Requirement.
Return every line of the listing below verbatim, in its original order.

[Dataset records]
○ ○ ○

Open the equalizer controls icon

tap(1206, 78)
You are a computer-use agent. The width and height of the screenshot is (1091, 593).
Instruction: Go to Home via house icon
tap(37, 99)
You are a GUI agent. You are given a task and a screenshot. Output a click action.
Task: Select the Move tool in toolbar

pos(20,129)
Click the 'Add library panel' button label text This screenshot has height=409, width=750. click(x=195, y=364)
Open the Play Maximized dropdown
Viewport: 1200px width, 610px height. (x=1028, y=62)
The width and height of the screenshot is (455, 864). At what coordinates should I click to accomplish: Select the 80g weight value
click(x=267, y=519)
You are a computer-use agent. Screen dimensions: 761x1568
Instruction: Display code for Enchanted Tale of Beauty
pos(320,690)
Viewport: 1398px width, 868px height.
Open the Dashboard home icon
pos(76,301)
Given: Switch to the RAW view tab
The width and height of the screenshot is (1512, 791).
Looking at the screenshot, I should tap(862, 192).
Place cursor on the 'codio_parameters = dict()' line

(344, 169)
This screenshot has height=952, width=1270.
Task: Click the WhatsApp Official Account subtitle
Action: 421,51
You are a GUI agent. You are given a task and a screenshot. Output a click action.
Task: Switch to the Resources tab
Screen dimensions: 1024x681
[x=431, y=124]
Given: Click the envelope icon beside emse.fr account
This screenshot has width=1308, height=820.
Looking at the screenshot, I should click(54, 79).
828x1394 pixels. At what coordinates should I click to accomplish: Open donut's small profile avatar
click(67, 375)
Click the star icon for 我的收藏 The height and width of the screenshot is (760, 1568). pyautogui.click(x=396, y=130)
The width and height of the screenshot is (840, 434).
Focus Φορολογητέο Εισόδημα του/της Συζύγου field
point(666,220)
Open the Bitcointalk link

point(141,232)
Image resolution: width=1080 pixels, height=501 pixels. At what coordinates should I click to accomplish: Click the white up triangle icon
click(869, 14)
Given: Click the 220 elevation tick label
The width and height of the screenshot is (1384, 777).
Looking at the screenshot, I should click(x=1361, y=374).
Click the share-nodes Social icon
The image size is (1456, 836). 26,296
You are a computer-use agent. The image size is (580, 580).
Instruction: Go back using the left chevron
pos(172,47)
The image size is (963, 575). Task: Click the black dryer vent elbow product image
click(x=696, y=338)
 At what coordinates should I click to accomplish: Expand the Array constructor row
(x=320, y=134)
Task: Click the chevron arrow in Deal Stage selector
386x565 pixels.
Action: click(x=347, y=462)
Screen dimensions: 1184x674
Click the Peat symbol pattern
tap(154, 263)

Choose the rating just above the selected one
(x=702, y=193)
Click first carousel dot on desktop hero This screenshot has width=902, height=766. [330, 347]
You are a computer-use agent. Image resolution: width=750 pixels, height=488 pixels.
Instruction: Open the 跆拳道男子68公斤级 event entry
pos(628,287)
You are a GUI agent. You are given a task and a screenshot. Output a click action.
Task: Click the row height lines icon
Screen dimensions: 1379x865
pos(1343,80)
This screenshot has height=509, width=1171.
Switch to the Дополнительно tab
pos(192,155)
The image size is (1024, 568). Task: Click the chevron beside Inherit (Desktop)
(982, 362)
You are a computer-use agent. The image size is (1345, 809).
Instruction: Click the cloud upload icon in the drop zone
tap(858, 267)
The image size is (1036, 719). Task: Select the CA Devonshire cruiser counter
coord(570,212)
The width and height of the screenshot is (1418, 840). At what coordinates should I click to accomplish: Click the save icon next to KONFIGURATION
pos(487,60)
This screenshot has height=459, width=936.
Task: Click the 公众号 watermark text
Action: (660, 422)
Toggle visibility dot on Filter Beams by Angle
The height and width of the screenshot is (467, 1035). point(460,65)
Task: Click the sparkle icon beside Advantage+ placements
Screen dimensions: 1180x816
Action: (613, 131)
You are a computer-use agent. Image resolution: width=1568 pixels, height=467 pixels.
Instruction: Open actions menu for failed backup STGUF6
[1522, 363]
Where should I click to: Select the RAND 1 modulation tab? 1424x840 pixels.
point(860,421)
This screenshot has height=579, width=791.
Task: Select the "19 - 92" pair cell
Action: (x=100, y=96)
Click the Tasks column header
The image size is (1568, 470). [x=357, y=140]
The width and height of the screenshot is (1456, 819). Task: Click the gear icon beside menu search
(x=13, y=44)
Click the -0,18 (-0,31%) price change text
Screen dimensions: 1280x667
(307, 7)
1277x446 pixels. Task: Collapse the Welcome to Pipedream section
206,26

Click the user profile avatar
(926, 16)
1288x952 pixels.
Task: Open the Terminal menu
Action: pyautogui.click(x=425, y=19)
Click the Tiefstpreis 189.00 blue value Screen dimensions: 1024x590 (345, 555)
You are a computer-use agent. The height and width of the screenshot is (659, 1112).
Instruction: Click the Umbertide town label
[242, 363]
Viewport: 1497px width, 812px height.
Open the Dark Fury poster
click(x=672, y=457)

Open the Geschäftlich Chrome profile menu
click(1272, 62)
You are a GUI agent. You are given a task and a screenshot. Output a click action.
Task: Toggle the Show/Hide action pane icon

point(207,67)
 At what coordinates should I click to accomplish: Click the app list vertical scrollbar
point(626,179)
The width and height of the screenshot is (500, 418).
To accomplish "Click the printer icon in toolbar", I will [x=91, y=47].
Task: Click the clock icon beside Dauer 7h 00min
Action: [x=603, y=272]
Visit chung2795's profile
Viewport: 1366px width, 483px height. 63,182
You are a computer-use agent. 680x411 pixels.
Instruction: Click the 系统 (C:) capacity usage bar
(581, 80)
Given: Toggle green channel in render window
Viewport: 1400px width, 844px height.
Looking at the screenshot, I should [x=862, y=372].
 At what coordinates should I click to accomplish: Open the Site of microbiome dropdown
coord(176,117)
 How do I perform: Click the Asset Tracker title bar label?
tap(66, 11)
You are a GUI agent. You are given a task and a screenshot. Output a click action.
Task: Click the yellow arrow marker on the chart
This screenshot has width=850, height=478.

○ ○ ○

Result of the task.
Open the equalizer controls icon

tap(1206, 78)
You are a computer-use agent. The width and height of the screenshot is (1091, 593).
Instruction: Go to Home via house icon
tap(37, 99)
You are a GUI agent. You are given a task and a screenshot. Output a click action.
Task: Select the Move tool in toolbar

pos(20,129)
Click the 'Add library panel' button label text This screenshot has height=409, width=750. click(x=195, y=364)
Open the Play Maximized dropdown
Viewport: 1200px width, 610px height. (x=1028, y=62)
The width and height of the screenshot is (455, 864). At what coordinates should I click to accomplish: Select the 80g weight value
click(x=267, y=519)
You are a computer-use agent. Screen dimensions: 761x1568
Instruction: Display code for Enchanted Tale of Beauty
pos(320,690)
Viewport: 1398px width, 868px height.
Open the Dashboard home icon
pos(76,301)
Given: Switch to the RAW view tab
The width and height of the screenshot is (1512, 791).
Looking at the screenshot, I should tap(862, 192).
Place cursor on the 'codio_parameters = dict()' line

(344, 169)
This screenshot has height=952, width=1270.
Task: Click the WhatsApp Official Account subtitle
Action: 421,51
You are a GUI agent. You are given a task and a screenshot. Output a click action.
Task: Switch to the Resources tab
Screen dimensions: 1024x681
[x=431, y=124]
Given: Click the envelope icon beside emse.fr account
This screenshot has width=1308, height=820.
Looking at the screenshot, I should click(54, 79).
828x1394 pixels. At what coordinates should I click to accomplish: Open donut's small profile avatar
click(67, 375)
Click the star icon for 我的收藏 The height and width of the screenshot is (760, 1568). pyautogui.click(x=396, y=130)
The width and height of the screenshot is (840, 434).
Focus Φορολογητέο Εισόδημα του/της Συζύγου field
point(666,220)
Open the Bitcointalk link

point(141,232)
Image resolution: width=1080 pixels, height=501 pixels. At what coordinates should I click to accomplish: Click the white up triangle icon
click(869, 14)
Given: Click the 220 elevation tick label
The width and height of the screenshot is (1384, 777).
Looking at the screenshot, I should click(x=1361, y=374).
Click the share-nodes Social icon
The image size is (1456, 836). 26,296
You are a computer-use agent. The image size is (580, 580).
Instruction: Go back using the left chevron
pos(172,47)
The image size is (963, 575). Task: Click the black dryer vent elbow product image
click(x=696, y=338)
 At what coordinates should I click to accomplish: Expand the Array constructor row
(x=320, y=134)
Task: Click the chevron arrow in Deal Stage selector
386x565 pixels.
Action: click(x=347, y=462)
Screen dimensions: 1184x674
Click the Peat symbol pattern
tap(154, 263)

Choose the rating just above the selected one
(x=702, y=193)
Click first carousel dot on desktop hero This screenshot has width=902, height=766. [330, 347]
You are a computer-use agent. Image resolution: width=750 pixels, height=488 pixels.
Instruction: Open the 跆拳道男子68公斤级 event entry
pos(628,287)
You are a GUI agent. You are given a task and a screenshot. Output a click action.
Task: Click the row height lines icon
Screen dimensions: 1379x865
pos(1343,80)
This screenshot has height=509, width=1171.
Switch to the Дополнительно tab
pos(192,155)
The image size is (1024, 568). Task: Click the chevron beside Inherit (Desktop)
(982, 362)
You are a computer-use agent. The image size is (1345, 809).
Instruction: Click the cloud upload icon in the drop zone
tap(858, 267)
The image size is (1036, 719). Task: Select the CA Devonshire cruiser counter
coord(570,212)
The width and height of the screenshot is (1418, 840). At what coordinates should I click to accomplish: Click the save icon next to KONFIGURATION
pos(487,60)
This screenshot has height=459, width=936.
Task: Click the 公众号 watermark text
Action: (660, 422)
Toggle visibility dot on Filter Beams by Angle
The height and width of the screenshot is (467, 1035). point(460,65)
Task: Click the sparkle icon beside Advantage+ placements
Screen dimensions: 1180x816
Action: (613, 131)
You are a computer-use agent. Image resolution: width=1568 pixels, height=467 pixels.
Instruction: Open actions menu for failed backup STGUF6
[1522, 363]
Where should I click to: Select the RAND 1 modulation tab? 1424x840 pixels.
point(860,421)
This screenshot has height=579, width=791.
Task: Select the "19 - 92" pair cell
Action: (x=100, y=96)
Click the Tasks column header
The image size is (1568, 470). [x=357, y=140]
The width and height of the screenshot is (1456, 819). Task: Click the gear icon beside menu search
(x=13, y=44)
Click the -0,18 (-0,31%) price change text
Screen dimensions: 1280x667
(307, 7)
1277x446 pixels. Task: Collapse the Welcome to Pipedream section
206,26

Click the user profile avatar
(926, 16)
1288x952 pixels.
Task: Open the Terminal menu
Action: pyautogui.click(x=425, y=19)
Click the Tiefstpreis 189.00 blue value Screen dimensions: 1024x590 (345, 555)
You are a computer-use agent. The height and width of the screenshot is (659, 1112).
Instruction: Click the Umbertide town label
[242, 363]
Viewport: 1497px width, 812px height.
Open the Dark Fury poster
click(x=672, y=457)

Open the Geschäftlich Chrome profile menu
click(1272, 62)
You are a GUI agent. You are given a task and a screenshot. Output a click action.
Task: Toggle the Show/Hide action pane icon

point(207,67)
 At what coordinates should I click to accomplish: Click the app list vertical scrollbar
point(626,179)
The width and height of the screenshot is (500, 418).
To accomplish "Click the printer icon in toolbar", I will [x=91, y=47].
Task: Click the clock icon beside Dauer 7h 00min
Action: [x=603, y=272]
Visit chung2795's profile
Viewport: 1366px width, 483px height. 63,182
You are a computer-use agent. 680x411 pixels.
Instruction: Click the 系统 (C:) capacity usage bar
(581, 80)
Given: Toggle green channel in render window
Viewport: 1400px width, 844px height.
Looking at the screenshot, I should [x=862, y=372].
 At what coordinates should I click to accomplish: Open the Site of microbiome dropdown
coord(176,117)
 How do I perform: Click the Asset Tracker title bar label?
tap(66, 11)
You are a GUI agent. You are given a task and a screenshot. Output a click action.
Task: Click the yellow arrow marker on the chart
This screenshot has width=850, height=478.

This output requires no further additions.